**PASSAGE PROVIDED**
>> begin

Textpattern CMS support forum
You are not logged in. Register | Login | Help
- Topics: Active | Unanswered
Re: Wiki development
Regardless of static (or not) content wouldn’t it be more appropriate to use txp? If we believe in its power and versatility it should be the way to go. Furthermore as people who will be contributing will be txp users its interface will be familiar to them.
re the GUI will it not change with v 4.6 and the introduction of “unlimited” custom fields?
Yiannis
——————————
NeMe | hblack.art | EMAP | A Sea change | Toolkit of Care
I do my best editing after I click on the submit button.
Offline
Re: Wiki development
colak wrote #280289:
Regardless of static (or not) content wouldn’t it be more appropriate to use txp? If we believe in its power and versatility it should be the way to go. Furthermore as people who will be contributing will be txp users its interface will be familiar to them.
But, contributions do not happen trough Textpattern. Content is managed via VCS and lives in a git repository. The reason why the site is static.

>> end

**SOURCE DATA**
>> begin

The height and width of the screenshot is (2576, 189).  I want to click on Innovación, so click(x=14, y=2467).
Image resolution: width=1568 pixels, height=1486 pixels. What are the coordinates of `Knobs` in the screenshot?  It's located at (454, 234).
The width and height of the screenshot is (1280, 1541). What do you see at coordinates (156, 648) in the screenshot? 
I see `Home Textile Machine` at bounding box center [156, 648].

>> end

**AIM 1**
Answer these questions about the forum thread:
(a) Which version does Yiannis mention in connection with "unlimited" custom fields?
(b) According to the reply, where does the content live?
(c) What post number is given after "colak wrote"?
**AIM 2**
Echo the part of the forum thread starting with "Textpattern CMS support" and going on through "the submit button.".

**COMPLETE OUTPUT 1**
(a) Version 4.6.
(b) In a git repository.
(c) #280289.

**COMPLETE OUTPUT 2**
Textpattern CMS support forum
You are not logged in. Register | Login | Help
- Topics: Active | Unanswered
Re: Wiki development
Regardless of static (or not) content wouldn’t it be more appropriate to use txp? If we believe in its power and versatility it should be the way to go. Furthermore as people who will be contributing will be txp users its interface will be familiar to them.
re the GUI will it not change with v 4.6 and the introduction of “unlimited” custom fields?
Yiannis
——————————
NeMe | hblack.art | EMAP | A Sea change | Toolkit of Care
I do my best editing after I click on the submit button.